Pattern 4: Rates with reset rules
The following pattern is not supported, at the time of writing, by any tools. However, this pattern allows 'reset conditions', and other similar modelling constructs, which cannot be reliably expressed using any of the earlier patterns. It should be noted that tools which support this would normally also support one of the earlier patterns.The following pattern rule applies:
<apply><or/>
<apply><eq/>
<apply><diff/>
<variablereference id="ratevar"/>
<bvar id="bound"><variablereference/></bvar>
</apply>
<expression id="rateexpression"/>
</apply>
<apply id="resetrule"><and/>
<apply id="resetaction"><eq/>
<variablereference id="same-as-ratevar"/>
<expression id="resetvalue"/>
</apply>
<boolean id="condition"/>
</apply>
</apply>
The apply element resetrule may be repeated an arbitrary number of times within the same or application (provided at least one resetrule apply is present).

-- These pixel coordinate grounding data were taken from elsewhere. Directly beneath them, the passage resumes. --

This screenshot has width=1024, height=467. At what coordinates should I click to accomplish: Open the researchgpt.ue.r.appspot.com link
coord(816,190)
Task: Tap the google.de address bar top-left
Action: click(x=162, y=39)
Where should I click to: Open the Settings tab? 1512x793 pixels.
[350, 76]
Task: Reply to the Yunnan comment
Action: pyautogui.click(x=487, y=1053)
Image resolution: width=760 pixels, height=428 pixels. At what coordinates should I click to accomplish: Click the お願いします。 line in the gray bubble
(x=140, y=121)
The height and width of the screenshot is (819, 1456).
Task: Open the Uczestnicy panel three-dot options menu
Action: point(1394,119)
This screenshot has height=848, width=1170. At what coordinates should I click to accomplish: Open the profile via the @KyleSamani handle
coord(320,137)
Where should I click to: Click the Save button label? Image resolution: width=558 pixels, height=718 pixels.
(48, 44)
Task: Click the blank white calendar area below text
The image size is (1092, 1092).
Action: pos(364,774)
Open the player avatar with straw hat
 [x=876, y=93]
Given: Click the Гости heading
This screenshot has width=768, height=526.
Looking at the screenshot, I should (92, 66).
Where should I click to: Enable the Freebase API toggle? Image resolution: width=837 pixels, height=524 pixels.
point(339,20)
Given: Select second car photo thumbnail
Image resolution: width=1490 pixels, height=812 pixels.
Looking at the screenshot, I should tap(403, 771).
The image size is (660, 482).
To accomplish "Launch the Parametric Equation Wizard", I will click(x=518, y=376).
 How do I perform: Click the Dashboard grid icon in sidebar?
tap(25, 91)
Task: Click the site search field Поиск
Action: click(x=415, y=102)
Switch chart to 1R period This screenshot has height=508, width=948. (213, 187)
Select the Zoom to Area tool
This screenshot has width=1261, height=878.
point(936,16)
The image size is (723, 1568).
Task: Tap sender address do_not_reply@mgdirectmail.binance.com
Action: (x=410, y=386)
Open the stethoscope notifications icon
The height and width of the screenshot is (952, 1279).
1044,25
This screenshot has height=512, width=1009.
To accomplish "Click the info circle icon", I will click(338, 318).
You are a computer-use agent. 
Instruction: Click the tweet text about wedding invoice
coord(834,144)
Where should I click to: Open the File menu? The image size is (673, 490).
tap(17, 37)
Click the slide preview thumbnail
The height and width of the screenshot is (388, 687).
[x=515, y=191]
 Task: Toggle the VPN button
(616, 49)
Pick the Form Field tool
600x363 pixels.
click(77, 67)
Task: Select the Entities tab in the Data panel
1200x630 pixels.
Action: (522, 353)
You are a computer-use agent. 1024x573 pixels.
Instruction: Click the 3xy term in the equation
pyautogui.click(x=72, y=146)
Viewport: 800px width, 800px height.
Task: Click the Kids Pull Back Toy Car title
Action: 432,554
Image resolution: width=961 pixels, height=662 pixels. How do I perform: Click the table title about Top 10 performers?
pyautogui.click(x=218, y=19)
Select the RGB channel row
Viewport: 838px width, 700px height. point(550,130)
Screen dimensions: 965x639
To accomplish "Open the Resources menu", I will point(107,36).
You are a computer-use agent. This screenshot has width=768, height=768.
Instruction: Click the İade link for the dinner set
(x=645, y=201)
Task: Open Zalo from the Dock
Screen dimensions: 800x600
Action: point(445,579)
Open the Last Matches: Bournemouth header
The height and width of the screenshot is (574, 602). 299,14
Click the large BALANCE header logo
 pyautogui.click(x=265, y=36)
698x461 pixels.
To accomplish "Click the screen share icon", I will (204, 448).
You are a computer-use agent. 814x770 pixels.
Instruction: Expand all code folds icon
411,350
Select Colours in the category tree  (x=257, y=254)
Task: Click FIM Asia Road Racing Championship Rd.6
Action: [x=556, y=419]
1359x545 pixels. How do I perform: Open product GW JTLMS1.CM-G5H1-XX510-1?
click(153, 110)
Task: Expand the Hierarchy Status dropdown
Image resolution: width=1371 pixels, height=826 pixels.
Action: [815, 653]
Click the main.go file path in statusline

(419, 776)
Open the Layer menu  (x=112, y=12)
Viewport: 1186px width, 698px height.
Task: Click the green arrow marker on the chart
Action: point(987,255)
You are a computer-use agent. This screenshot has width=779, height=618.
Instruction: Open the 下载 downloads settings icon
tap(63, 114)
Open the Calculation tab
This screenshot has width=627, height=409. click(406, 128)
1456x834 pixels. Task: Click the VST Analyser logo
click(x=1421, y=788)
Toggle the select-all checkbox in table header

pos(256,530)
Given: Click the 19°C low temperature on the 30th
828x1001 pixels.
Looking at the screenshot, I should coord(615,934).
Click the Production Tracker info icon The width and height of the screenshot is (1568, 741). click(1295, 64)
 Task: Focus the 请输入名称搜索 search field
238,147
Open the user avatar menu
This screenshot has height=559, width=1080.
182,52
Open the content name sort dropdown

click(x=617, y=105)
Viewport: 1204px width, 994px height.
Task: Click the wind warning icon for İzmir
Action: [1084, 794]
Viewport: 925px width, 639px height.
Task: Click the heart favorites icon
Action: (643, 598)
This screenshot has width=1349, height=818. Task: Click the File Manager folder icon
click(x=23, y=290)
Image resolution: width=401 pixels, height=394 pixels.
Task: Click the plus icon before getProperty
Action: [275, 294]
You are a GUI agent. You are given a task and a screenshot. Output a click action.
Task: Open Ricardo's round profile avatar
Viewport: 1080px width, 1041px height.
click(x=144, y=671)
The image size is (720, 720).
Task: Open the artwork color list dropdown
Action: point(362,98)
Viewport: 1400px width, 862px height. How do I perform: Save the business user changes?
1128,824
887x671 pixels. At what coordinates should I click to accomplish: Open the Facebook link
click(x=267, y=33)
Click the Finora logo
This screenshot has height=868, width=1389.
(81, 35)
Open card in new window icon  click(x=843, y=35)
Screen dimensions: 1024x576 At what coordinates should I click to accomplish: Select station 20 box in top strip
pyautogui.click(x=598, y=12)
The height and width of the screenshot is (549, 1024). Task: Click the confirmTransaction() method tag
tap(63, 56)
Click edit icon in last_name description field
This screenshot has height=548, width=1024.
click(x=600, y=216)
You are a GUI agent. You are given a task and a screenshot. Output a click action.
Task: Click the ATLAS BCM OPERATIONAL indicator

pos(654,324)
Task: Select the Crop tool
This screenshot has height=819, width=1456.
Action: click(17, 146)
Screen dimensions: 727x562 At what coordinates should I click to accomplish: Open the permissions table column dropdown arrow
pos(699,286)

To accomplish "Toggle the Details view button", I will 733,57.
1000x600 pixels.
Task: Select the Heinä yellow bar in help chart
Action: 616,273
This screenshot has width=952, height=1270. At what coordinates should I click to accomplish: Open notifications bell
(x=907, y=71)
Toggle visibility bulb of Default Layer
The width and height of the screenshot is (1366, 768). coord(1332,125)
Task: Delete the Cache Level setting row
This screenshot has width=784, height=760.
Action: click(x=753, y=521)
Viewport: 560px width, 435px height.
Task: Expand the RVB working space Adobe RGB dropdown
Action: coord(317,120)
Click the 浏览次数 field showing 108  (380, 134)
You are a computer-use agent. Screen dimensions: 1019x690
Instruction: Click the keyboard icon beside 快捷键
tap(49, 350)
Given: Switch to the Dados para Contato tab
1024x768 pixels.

The apply element resetaction may be repeated an arbitrary number of time within the same and application (provided at least one resetaction apply is present).
The variable referred to by ratevar must refer to the same variable as same-as-ratevar.
The ratevar and bound elements may be interchanged without changing the interpretation of the pattern match.This form is used to define that normally, the rate of change of ratevar (with respect to the bound variable) is the value of evaluating rateexpression. However, when condition is true, the variable ratevar (not its rate) is clamped to resetvalue.
The following guidelines are provided:
- Model authors are advised to choose a condition which is true for a finite period of time. Choosing a condition which is only true at a certain point in the model is likely to result in the condition being skipped over. The author may need to also provide simulation parameters required for the model to reproduce the correct results.
- Model authors should not use this pattern solely to express the initial values of state variables. Instead, they should use the initial_value attribute defined in the CellML specification.
- Tool developers may be able to achieve better results for models using the pattern by setting the default step size or maximum step size to a smaller value. They might also be able to improve results by reducing the step size or maximum step size once a condition has evaluated to true.
- In some cases, it might be possible for tool developers to identify special values of the bound variable over which the model is running, at which the condition is likely to change, and ensure that a step ends exactly on that point. However, model authors should note guideline 1, and should not rely on tools to implement this behaviour.